Respondable helps you write better emails with AI
Baydin, the company being the Boomerang for Gmail plugin, has launched Respondable, a Gmail and Outlook plugin that uses artificial intelligence to predict email replies and make suggestions about how to improve your writing and strike the right tone. Integrated directly into your email client’s Compose window, the feature analyzes your writing style, taking factors like word count, politeness, subjectivity, question count, and reading level into consideration to help you get your point across.
The tool scores your message based on the likelihood of you receiving a response and the aforementioned factors. If one factor receives a poor ranking, Respondable will give customized advice to help improve it.
“We’re excited about the prospect of using machine learning to provide actionable writing advice based on data. Historically, authors of writing style guides have not have access to large samples of data about what kind of writing is effective…Second, a lot of recent news coverage about artificial intelligence has focused on the possibilities that machines can someday replace humans. Respondable doesn’t try to write important emails on your behalf. Instead, if helps you unlock your creativity. It’s an editor that works alongside you – and one that you can and should ignore when your judgment says otherwise.”

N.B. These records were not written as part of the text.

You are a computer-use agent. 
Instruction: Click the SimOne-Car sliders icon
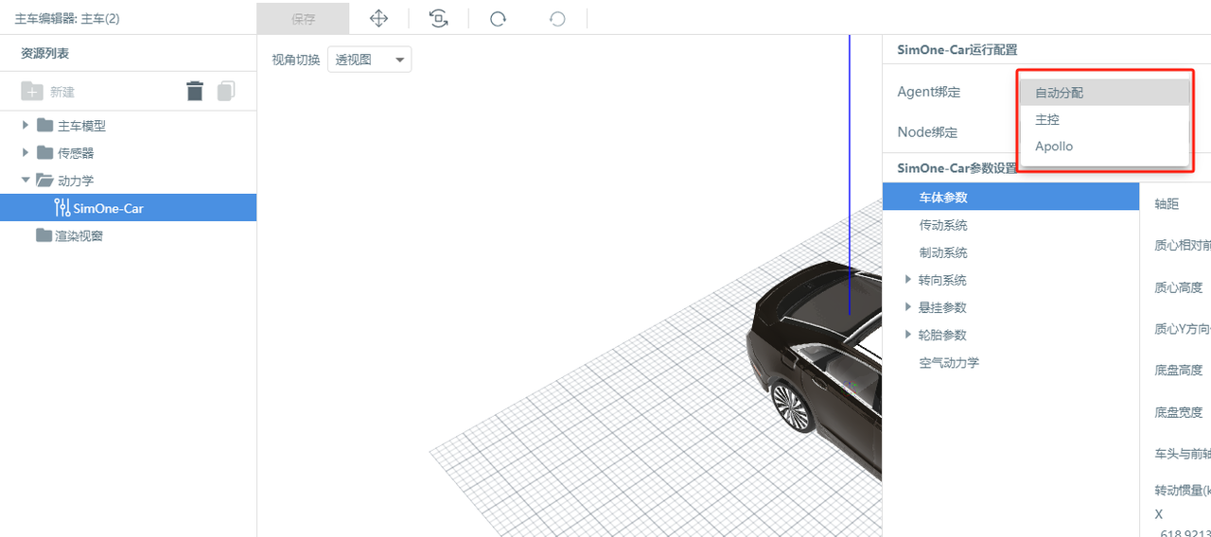click(x=62, y=208)
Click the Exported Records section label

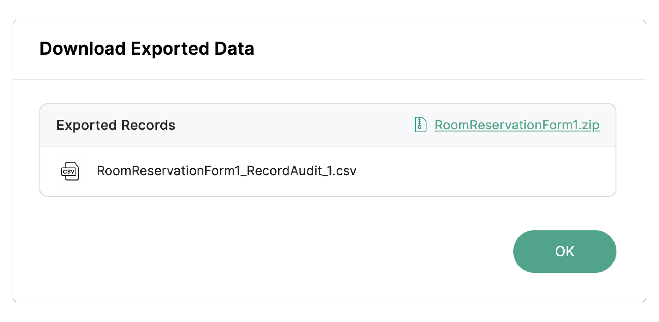click(116, 125)
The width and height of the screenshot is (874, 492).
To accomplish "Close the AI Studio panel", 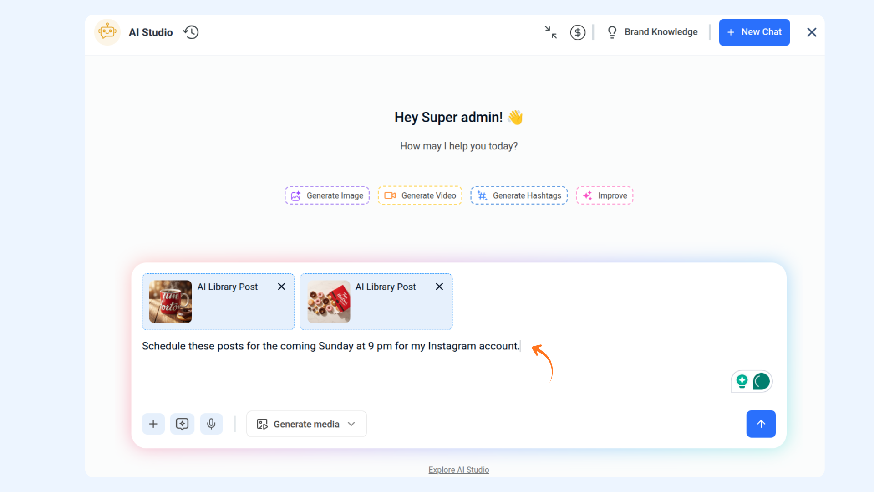I will [x=812, y=32].
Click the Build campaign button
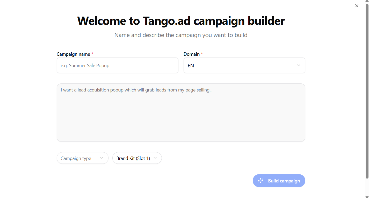The width and height of the screenshot is (369, 198). tap(279, 181)
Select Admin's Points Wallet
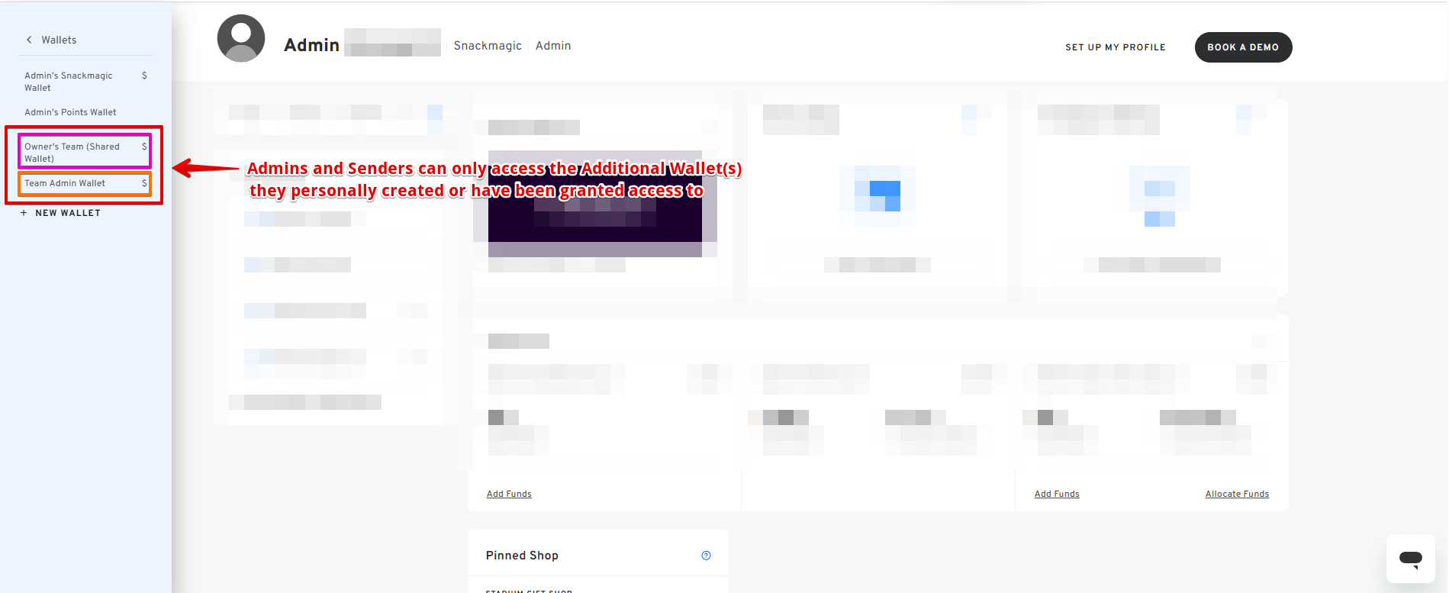 click(70, 112)
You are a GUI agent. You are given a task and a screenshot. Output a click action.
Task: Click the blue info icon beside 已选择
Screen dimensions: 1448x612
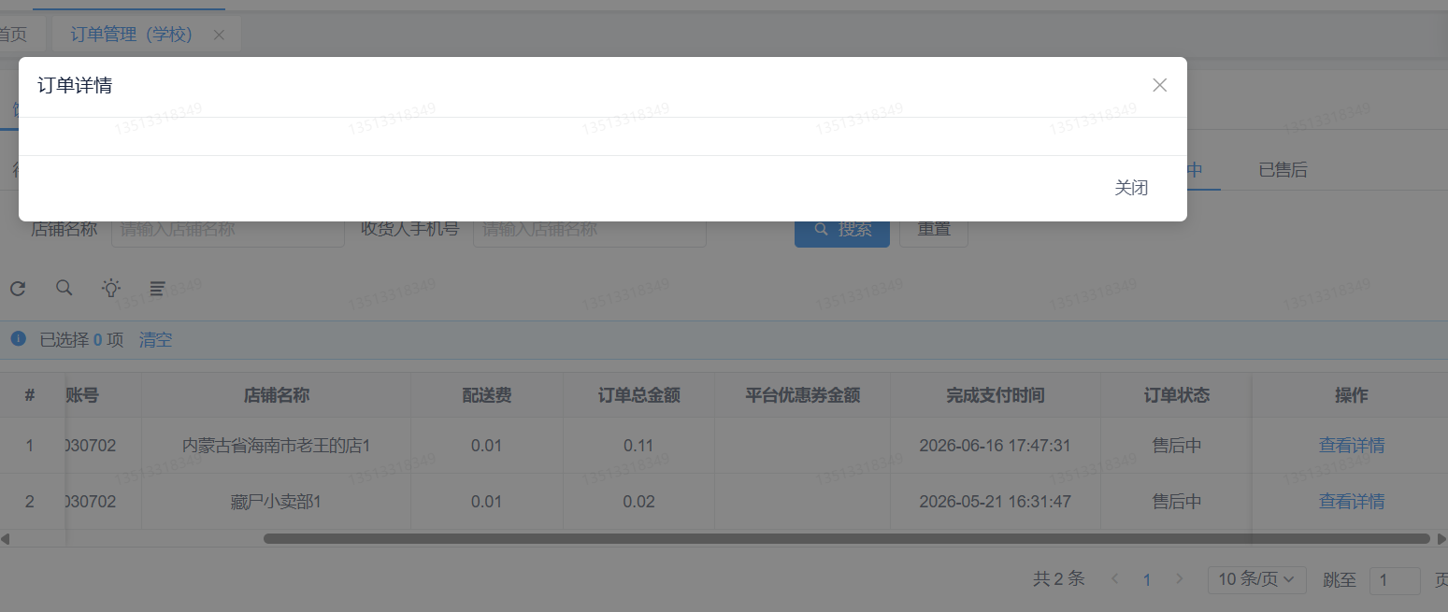coord(19,339)
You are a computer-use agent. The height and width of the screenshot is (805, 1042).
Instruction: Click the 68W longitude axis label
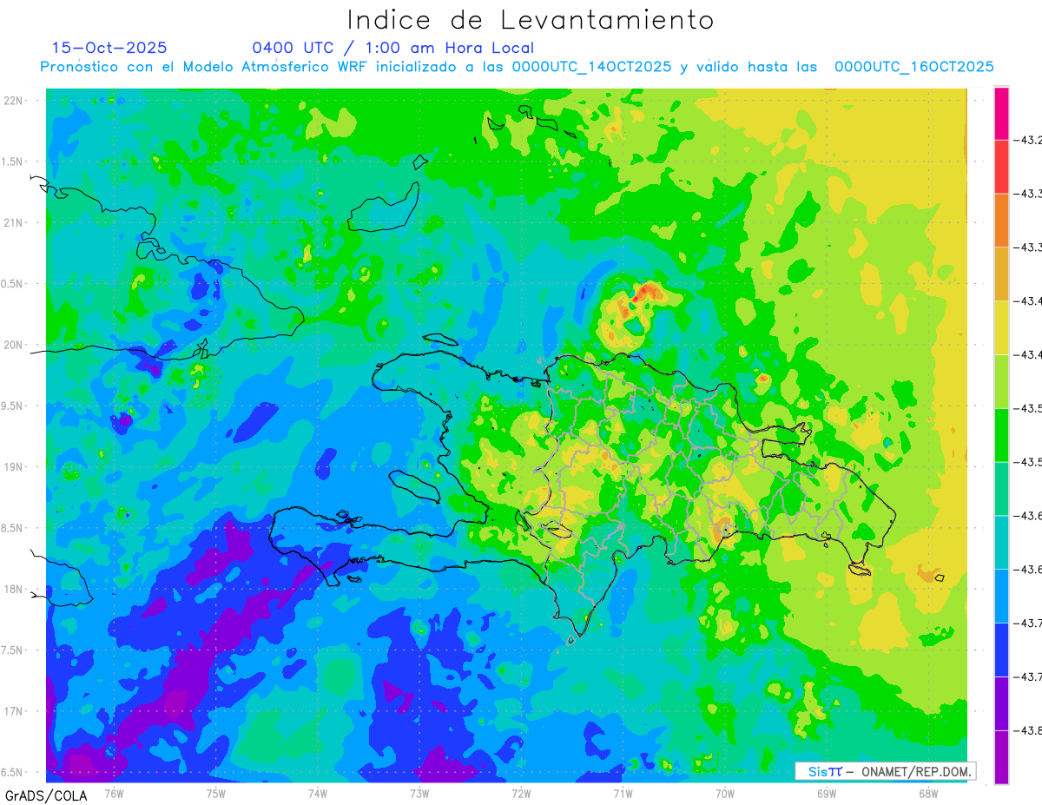(x=927, y=793)
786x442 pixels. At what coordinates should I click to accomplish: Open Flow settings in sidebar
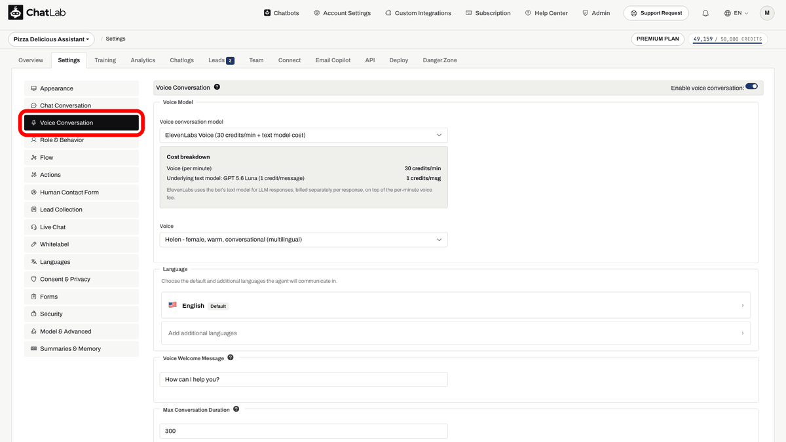[81, 158]
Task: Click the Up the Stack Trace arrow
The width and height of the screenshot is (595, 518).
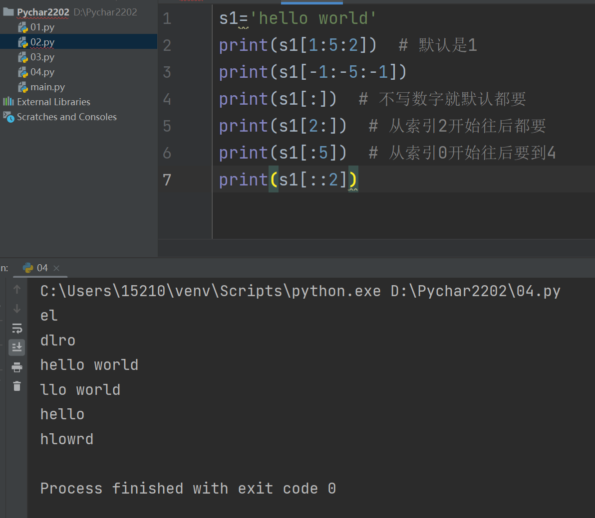Action: point(17,289)
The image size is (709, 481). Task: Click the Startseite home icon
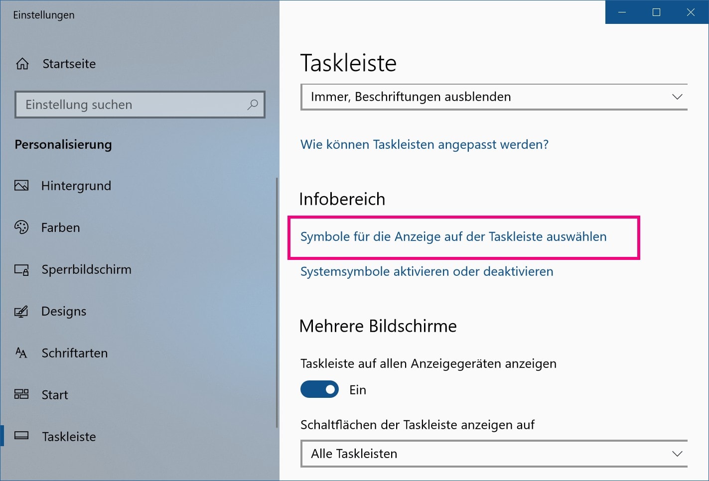pyautogui.click(x=22, y=64)
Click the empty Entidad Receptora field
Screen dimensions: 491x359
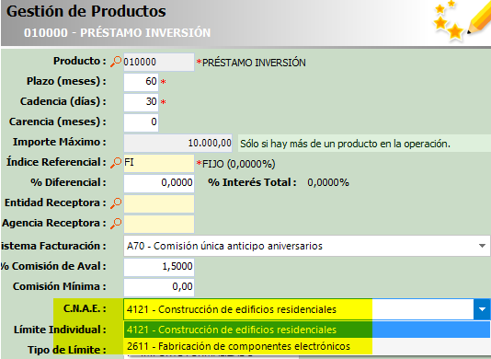(159, 203)
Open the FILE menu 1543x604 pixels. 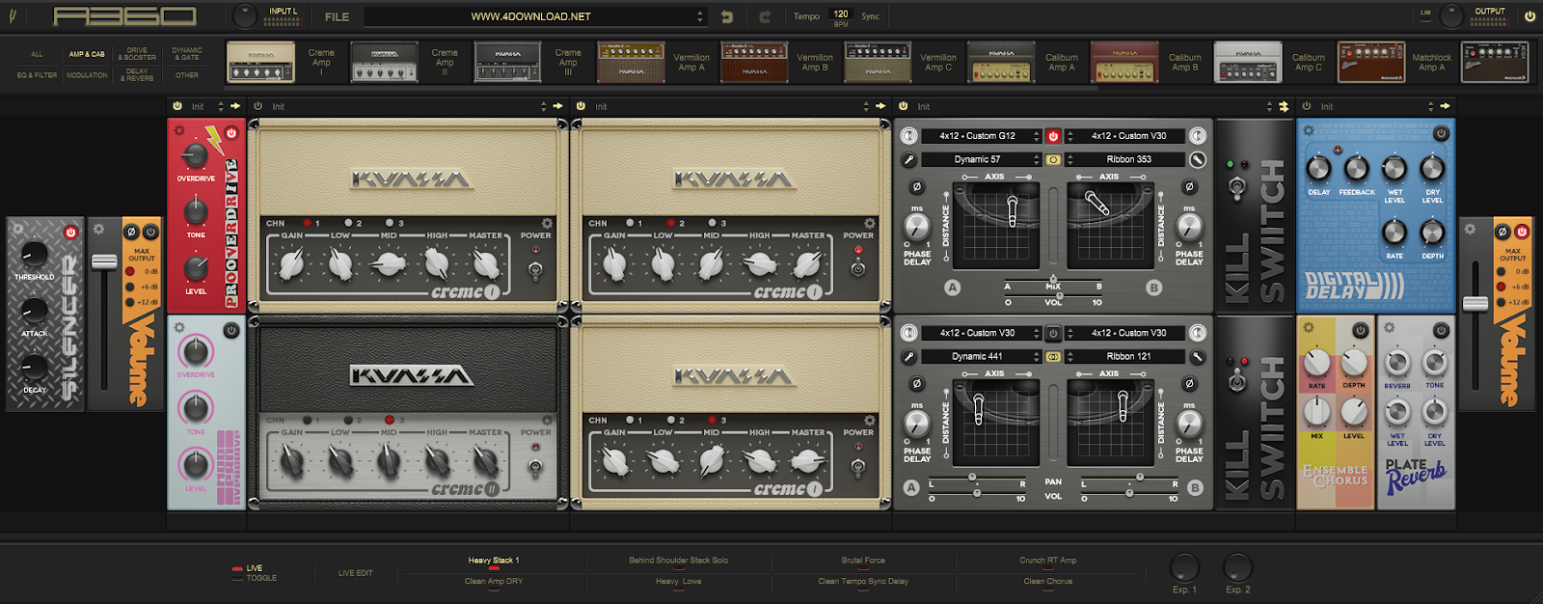click(x=338, y=16)
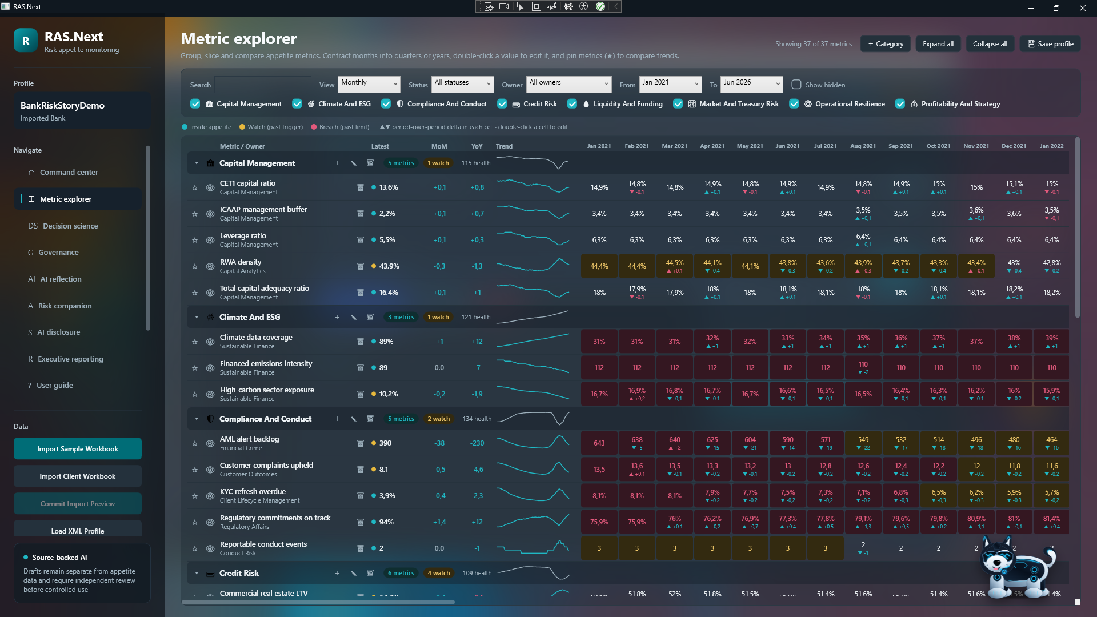Click the Save profile button

1050,44
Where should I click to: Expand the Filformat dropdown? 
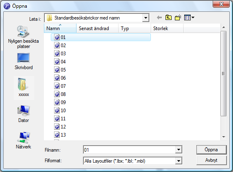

-Aye Moah, Baydin product chief
According to Baydin, no message data is transmitted. However, if you use Respondable’s advanced machine learning features, Boomerang will pass along message data with enterprise-grade encryption, analyze it on a secure server, and pass it back through encrypted communication channels. All data is “immediately discarded” from the company’s servers.
Respondable is free to use, but more advanced parameters will require a subscription to either Boomerang for Gmail’s Pro or Premium plans, which start at $15/month.